Ameloblastic Fibroodontoma of the Mandible with Normal Karyotype in a Pediatric Patient

1Institute of Human Genetics, Soroka Medical Center, and Faculty of Health Sciences, Ben-Gurion University of the Negev, Beer-Sheva 84105, Israel
2Department of Pathology, Soroka Medical Center, and Faculty of Health Sciences, Ben-Gurion University of the Negev, Beer-Sheva 84105, Israel
3Department of Oral and Maxillofacial Surgery, Soroka Medical Center, and Faculty of Health Sciences, Ben-Gurion University of the Negev, P.O. Box 151, Beer-Sheva 84105, Israel

Received 12 June 2012; Accepted 15 July 2012

Academic Editors: M. Darling and P. I. Varela-Centelles

Copyright © 2012 Esther Manor et al.
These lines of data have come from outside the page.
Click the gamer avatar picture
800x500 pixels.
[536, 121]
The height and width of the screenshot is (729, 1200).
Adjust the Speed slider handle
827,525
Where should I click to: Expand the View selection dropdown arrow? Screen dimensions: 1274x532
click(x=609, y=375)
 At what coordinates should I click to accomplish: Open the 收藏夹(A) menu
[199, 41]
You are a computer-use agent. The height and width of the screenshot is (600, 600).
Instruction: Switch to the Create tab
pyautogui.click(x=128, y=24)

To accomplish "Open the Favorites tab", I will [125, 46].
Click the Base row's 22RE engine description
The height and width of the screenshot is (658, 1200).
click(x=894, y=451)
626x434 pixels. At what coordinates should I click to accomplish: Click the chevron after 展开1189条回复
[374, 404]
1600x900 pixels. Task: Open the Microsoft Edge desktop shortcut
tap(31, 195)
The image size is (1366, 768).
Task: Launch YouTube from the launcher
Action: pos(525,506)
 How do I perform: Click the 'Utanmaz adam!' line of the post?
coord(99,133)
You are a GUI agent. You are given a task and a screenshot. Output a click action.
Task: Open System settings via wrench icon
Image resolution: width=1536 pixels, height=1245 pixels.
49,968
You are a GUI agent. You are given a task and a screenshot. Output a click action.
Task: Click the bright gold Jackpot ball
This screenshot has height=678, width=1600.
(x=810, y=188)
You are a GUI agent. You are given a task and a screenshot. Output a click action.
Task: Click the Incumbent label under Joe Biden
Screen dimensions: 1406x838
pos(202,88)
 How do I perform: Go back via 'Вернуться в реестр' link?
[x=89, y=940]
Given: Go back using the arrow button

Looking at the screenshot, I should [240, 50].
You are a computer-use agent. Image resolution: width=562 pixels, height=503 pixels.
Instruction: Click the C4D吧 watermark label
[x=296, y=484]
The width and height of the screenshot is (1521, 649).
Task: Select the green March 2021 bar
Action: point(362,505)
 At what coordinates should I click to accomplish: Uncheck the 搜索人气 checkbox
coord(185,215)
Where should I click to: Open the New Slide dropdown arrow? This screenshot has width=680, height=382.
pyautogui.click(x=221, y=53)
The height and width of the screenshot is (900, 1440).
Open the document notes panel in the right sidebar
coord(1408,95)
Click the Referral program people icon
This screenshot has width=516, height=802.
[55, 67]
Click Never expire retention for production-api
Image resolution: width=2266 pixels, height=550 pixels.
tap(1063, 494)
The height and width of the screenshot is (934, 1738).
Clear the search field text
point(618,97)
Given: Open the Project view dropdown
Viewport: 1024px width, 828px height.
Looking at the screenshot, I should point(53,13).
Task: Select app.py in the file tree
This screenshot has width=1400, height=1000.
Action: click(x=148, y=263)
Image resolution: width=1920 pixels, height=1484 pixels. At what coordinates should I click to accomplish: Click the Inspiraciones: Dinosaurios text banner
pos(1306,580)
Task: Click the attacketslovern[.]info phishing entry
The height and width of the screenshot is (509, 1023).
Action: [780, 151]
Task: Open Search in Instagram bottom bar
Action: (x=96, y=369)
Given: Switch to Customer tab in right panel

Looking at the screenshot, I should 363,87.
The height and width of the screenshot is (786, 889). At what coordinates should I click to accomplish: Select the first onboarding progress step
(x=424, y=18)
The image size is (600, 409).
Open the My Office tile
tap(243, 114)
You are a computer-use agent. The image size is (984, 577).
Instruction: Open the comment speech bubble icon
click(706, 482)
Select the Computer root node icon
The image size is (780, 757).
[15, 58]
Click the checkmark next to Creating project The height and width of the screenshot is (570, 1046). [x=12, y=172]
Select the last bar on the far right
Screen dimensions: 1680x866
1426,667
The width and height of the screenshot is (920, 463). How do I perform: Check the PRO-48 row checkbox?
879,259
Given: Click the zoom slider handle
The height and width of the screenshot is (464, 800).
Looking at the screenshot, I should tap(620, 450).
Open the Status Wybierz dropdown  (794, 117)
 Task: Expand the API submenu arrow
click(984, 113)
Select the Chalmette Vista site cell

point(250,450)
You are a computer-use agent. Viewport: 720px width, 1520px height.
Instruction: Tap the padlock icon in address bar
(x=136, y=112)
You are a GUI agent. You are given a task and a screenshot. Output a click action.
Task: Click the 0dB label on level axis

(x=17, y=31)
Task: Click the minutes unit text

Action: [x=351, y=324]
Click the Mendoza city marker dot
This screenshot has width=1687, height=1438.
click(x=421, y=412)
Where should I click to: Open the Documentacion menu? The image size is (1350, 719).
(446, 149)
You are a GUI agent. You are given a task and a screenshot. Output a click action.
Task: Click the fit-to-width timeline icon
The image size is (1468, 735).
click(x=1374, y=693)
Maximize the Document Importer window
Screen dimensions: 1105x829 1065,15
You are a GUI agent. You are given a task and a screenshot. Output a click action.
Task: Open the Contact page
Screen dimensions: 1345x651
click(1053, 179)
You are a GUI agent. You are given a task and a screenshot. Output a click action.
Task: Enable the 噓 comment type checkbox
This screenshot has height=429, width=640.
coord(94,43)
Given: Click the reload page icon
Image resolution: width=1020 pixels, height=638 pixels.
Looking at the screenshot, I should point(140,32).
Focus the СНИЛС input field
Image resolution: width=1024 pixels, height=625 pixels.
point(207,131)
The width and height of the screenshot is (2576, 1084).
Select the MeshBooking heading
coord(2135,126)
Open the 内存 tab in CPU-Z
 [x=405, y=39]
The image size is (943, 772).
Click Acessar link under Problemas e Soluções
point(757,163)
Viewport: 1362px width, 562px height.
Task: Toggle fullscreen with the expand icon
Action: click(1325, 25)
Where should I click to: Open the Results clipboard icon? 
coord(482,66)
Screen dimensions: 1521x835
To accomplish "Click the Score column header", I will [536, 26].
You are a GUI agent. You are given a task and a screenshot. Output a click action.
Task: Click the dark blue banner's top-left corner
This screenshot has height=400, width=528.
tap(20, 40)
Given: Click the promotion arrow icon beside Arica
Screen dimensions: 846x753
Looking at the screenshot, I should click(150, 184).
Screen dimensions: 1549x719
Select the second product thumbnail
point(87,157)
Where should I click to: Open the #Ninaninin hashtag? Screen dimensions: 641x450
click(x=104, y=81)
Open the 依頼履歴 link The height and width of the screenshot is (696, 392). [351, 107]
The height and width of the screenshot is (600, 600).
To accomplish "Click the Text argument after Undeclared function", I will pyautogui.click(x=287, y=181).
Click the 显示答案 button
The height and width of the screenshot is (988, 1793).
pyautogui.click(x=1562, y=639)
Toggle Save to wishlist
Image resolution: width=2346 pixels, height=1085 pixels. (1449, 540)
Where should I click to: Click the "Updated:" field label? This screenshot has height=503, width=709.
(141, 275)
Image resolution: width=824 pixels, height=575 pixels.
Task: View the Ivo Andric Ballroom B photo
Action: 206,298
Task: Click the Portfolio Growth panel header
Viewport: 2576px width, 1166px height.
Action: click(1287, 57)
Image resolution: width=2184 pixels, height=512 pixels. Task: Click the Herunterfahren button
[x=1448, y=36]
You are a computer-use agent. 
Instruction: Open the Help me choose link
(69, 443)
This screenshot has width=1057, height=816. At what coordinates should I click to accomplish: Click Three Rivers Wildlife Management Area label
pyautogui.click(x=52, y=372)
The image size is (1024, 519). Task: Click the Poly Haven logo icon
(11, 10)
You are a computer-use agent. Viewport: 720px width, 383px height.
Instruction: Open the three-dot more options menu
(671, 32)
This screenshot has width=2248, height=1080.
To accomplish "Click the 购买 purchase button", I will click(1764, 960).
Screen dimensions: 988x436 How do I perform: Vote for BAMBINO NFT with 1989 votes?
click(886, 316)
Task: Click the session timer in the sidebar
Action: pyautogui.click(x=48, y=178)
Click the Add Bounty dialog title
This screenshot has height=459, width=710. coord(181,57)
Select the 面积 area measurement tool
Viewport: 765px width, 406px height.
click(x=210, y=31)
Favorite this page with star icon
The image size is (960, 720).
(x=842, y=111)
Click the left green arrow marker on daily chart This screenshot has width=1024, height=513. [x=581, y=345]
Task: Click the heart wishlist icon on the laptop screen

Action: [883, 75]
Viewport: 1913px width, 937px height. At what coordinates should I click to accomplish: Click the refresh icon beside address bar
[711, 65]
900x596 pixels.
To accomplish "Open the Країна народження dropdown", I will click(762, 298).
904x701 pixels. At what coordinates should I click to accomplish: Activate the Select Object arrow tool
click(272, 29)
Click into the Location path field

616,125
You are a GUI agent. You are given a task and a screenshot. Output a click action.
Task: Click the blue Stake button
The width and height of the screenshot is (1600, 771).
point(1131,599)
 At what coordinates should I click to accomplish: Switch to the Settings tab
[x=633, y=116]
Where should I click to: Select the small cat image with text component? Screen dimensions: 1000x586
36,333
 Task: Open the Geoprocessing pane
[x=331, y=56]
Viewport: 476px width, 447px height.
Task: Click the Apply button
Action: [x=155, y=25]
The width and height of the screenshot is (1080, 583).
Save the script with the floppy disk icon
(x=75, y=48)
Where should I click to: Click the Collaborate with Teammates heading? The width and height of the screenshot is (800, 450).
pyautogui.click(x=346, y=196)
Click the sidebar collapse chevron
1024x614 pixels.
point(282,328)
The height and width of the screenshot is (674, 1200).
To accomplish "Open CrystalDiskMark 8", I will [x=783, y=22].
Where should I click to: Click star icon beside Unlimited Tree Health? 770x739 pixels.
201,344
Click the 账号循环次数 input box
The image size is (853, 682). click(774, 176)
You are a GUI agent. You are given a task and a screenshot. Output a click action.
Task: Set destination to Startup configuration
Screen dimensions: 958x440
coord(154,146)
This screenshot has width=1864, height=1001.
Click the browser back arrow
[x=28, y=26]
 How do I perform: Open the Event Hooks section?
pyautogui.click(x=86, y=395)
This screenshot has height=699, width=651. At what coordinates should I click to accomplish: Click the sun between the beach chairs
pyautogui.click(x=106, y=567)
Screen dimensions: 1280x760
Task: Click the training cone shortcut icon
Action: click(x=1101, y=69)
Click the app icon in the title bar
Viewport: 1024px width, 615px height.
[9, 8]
This is an open access article distributed under the Creative Commons Attribution License, which permits unrestricted use, distribution, and reproduction in any medium, provided the original work is properly cited.

Abstract

Background. Ameloblastic fibroodontoma (AFO) is a rare mixed odontogenic tumor with epithelial and mesenchymal components. AFO presents as a painless swelling in the mandible or maxilla. Radiographs show a well-defined radiolucent area containing various amounts of radiopaque material of irregular size and form. The common treatment is enucleation. It is not an aggressive tumor but recurrence and malignant transformation are possible. Methods. An AFO of the mandible of a 3-year-old female is reported. Panoramic radiograph and CT scan revealed a unilocular lesion with radiopaque center and radiolucent margins. Enucleation was performed with a good outcome. Results. Histopathology was a classic AFO. The karyotype was normal. No recurrence was noted at 12 months. Conclusions. As it is a benign tumor with low recurrence rate, conservative surgery is the treatment of choice. As malignant transformation to ameloblastic fibrosarcoma or ameloblastic odontosarcoma is possible despite the normal karyotype, long-term followup is recommended.